The Microsoft Clustering algorithm builds clusters of entities as it processes the training
data set. Once the clusters are created, the algorithm analyzes the makeup of each cluster. It looks at the values of each attribute for the entities in the cluster.

Clustering

used to identify natural groupings in data

has no predefined groups, but learns by observation

has no target or outcome to predict

discover a useful summary of data using a collection of unclassified objects and a distance metric.
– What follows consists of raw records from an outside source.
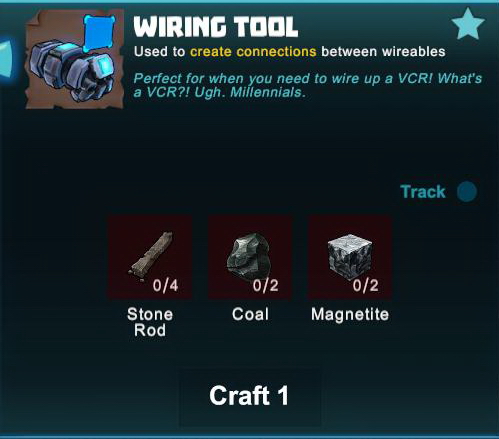Click the 'between wireables' description text
The height and width of the screenshot is (439, 499).
pos(383,52)
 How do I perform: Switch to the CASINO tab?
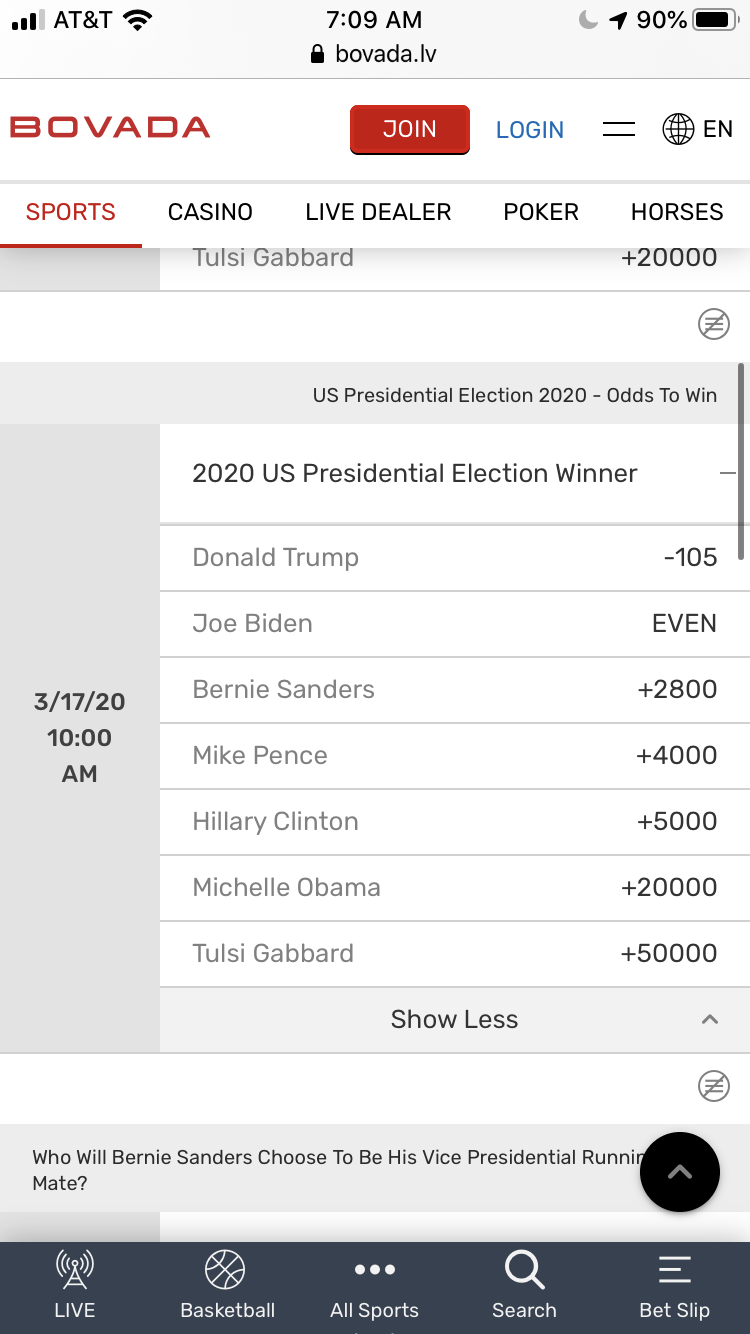coord(210,212)
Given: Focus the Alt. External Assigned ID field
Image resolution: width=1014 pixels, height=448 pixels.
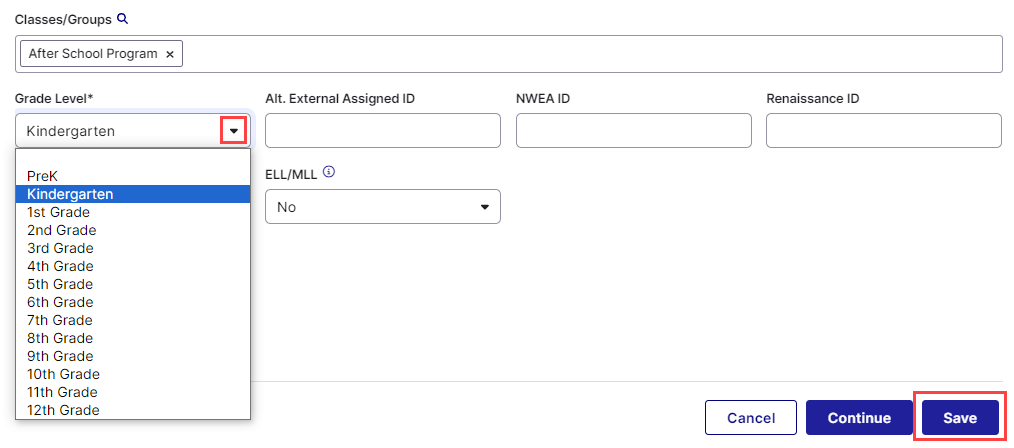Looking at the screenshot, I should click(x=382, y=131).
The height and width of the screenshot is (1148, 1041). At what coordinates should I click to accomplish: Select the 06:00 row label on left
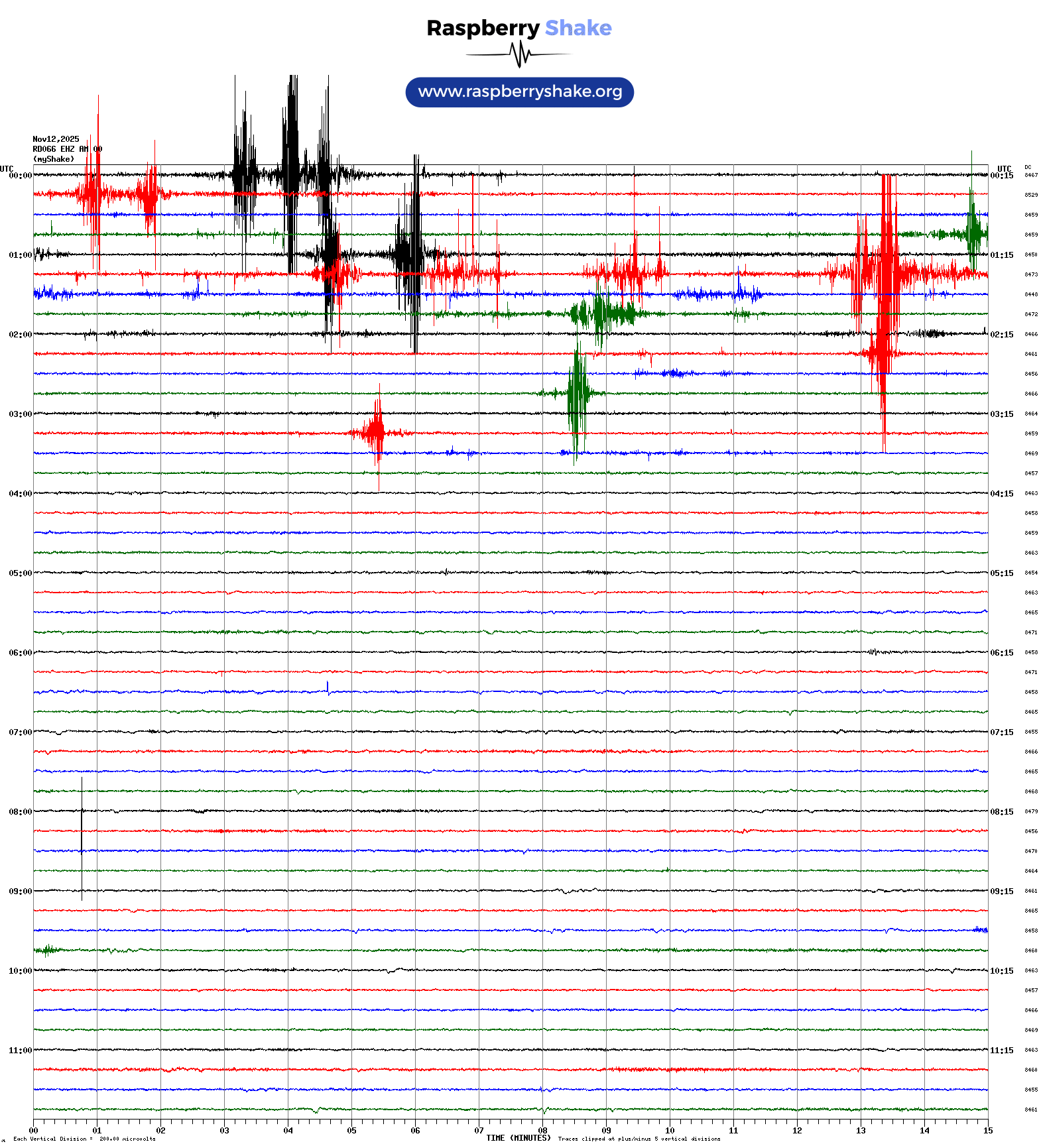point(20,653)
inputs can be attributes like age, sex, status, income, martial status, number of cars owned etc

k-means or iterative distance based clustering is an effective algorithm to extract clusters from a training set. K is total number of clusters found. Find out the center of the cluster is main thing in k-means.

Examples

Behavioral segmentation:

Segment by purchase history in an online website

Segment by activities on a website, or platform

Define personas based on interests of an individual

Find whether a person is homeowner or not

Inventory categorization:

Group inventory by sales activity
Group inventory by manufacturing metrics

Sorting sensor measurements:

Group images based on activity
Separate audio based on sound
Monitor health based on physical activity

Example

I would like to start several home delivery indian organic cuisine shops in ypsilati, united states. I want to analyze the possible challenges before starting the new business. what do you think the areas i need to analyze.
1) The areas from where indian organic cuisines are being ordered frequently.
2) how many indian organic cuisine shops have to be opened to cover delivery in this specific area (depending on the number of customers)
3) Figure out the locations for the indian organic cuisine shops within all these areas(for keeping a particular distance between my store and delivery points).
4) Find out the locations where I can buy organic products to make variety of cuisines.
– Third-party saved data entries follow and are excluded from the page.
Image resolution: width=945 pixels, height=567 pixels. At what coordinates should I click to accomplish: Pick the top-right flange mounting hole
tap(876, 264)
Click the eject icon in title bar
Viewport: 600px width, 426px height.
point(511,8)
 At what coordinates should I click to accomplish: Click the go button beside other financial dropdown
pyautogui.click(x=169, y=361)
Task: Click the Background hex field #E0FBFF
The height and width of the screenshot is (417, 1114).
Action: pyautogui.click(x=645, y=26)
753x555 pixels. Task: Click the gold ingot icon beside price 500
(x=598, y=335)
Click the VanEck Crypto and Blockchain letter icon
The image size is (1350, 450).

Shop_ID	Cuisines	Customers
1	8	81
2	10	70
3	6	63
4	4	45
5	15	76
6	3	49

Table shows the number of cuisines and number of customer data. Using k means, I am going to calculate the range of cuisines and customers.
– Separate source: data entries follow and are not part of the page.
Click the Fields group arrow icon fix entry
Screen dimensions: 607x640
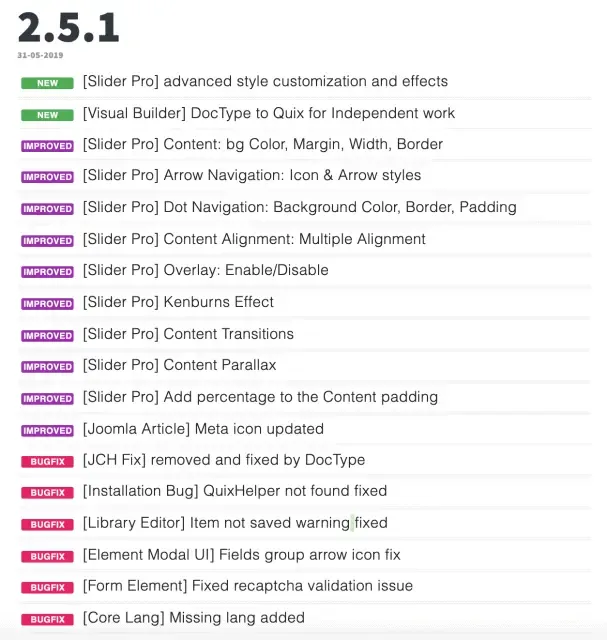point(242,555)
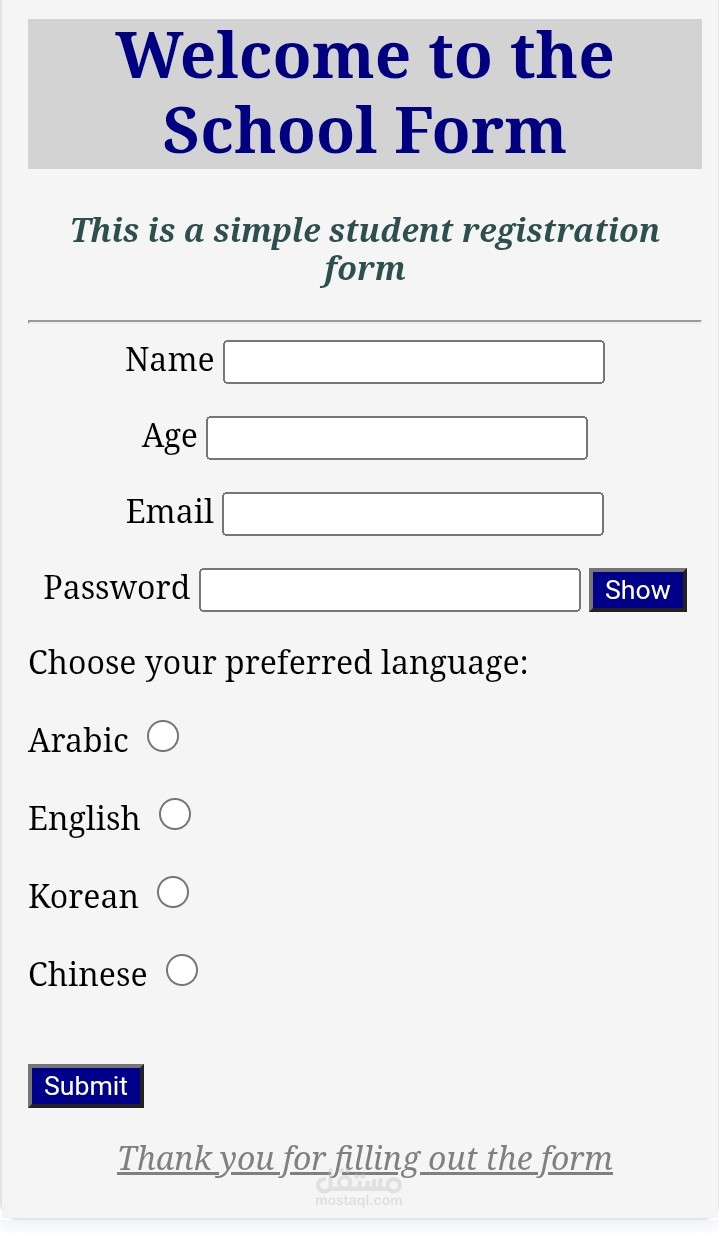Focus the Age input field
The height and width of the screenshot is (1233, 719).
tap(396, 437)
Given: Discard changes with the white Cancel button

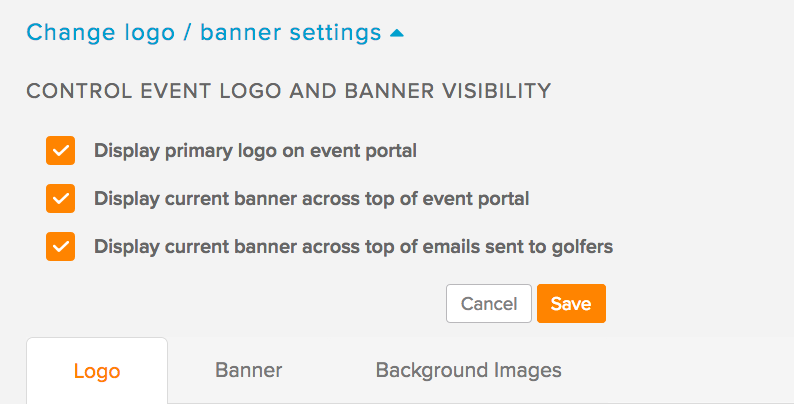Looking at the screenshot, I should tap(489, 303).
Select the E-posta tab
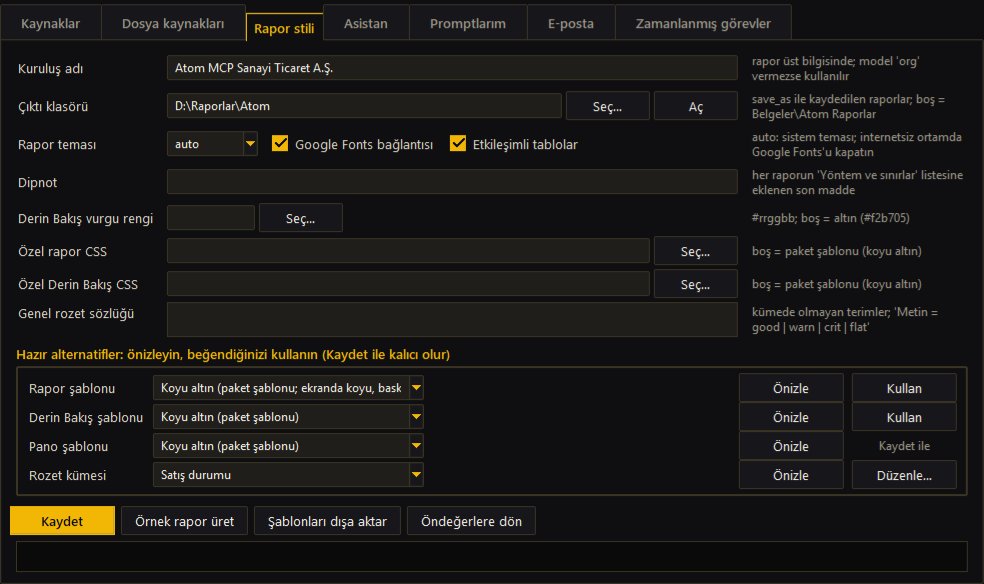Image resolution: width=984 pixels, height=584 pixels. [x=570, y=24]
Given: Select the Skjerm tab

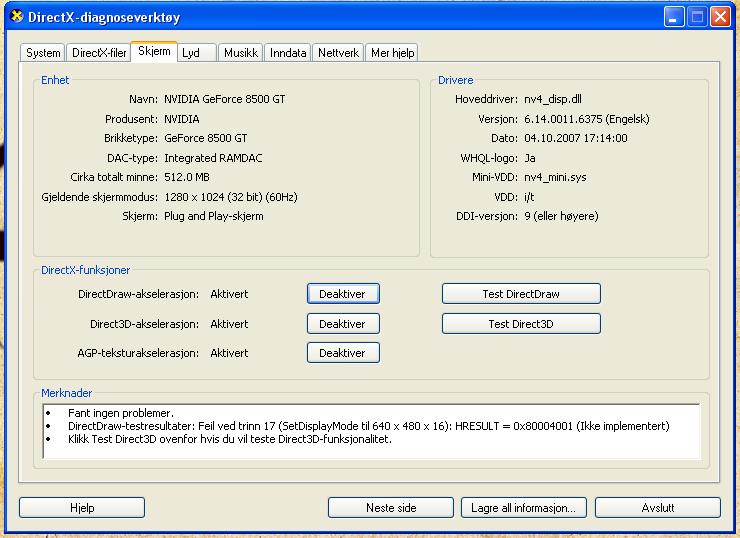Looking at the screenshot, I should click(154, 51).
Find out the optical center and cluster together again by means of distance.

Figured out 3 clusters and the range is given in table below.

Cluster	Cuisines	Customers
C1	0-5	45-50
C2	6-8	63-83
C3	10-15	70-75

I would go with 6-8 cuisines as I will get a good number 0f 63-83 customers. It is easy to make good 6-8 cuisines. As there are a good number of customers for C2, there won't be much wastage of food and obviously I believe I can make profit.

Always use minimum number of clusters which you can easily interpret the results.